What blew people away was [the finding that]—at least for some proteins—there seemed to be very consistent changes you could almost use as a clock. In a nested tree, as long as the distances were equal, the divergence times were equal, too, going up into the branches. This is important because you can make all kinds of inferences about divergence time and about similarities between species. Why do we have a molecular clock? We have it because those are the proteins that are not under a lot of selection. They are most likely neutral or what is called nearly neutral. Mutations tend to happen on a somewhat regular basis, but you do not have selection to either weed out mutations that are not beneficial or to select for mutations that are beneficial. So, they are just going to change based on intrinsic genetic mutation processes.

PNAS: What is the legacy of Wilson’s research?

Willerslev: To me, Allan Wilson is the founder of molecular evolution. Not only with this paper but also Mitochondrial Eve (10), which was another mind-blowing discovery. He is also establishing the field of ancient DNA, which I am part of. He was a coauthor on the first ancient DNA paper (11). So, he is a tremendously important person in terms of establishing some very fundamental discoveries but also to applying molecular biology in an evolutionary framework.

Winther: Wilson did not do this alone.
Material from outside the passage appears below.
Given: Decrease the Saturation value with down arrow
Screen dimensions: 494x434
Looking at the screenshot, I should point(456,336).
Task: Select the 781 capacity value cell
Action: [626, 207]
Eske and I are too young to have met Wilson, but let us not forget that Wilson did this impressive work with his PhD students: Vincent Sarich (1), Rebecca Cann (10), Mark Stoneking (10), and Svante Pääbo (12).

Willerslev: My supervisor during my PhD, Peter Arctander (13), came out of that group. In terms of the people who came out of his group, so many of them have established very successful groups around the world. In that sense, he not only has an incredible [scientific] legacy but also in terms of the people he fostered.

Winther: The regularity of molecular evolution is not a [self-evident] truth. It is an empirical pattern that had to be [conceived] and measured. It is not the case that evolution always works with a molecular clock, but it does under certain idealized conditions. Wilson and Sarich’s work is a beautiful case in thinking clearly and having well-defined measurements that lead to surprising and provocative results.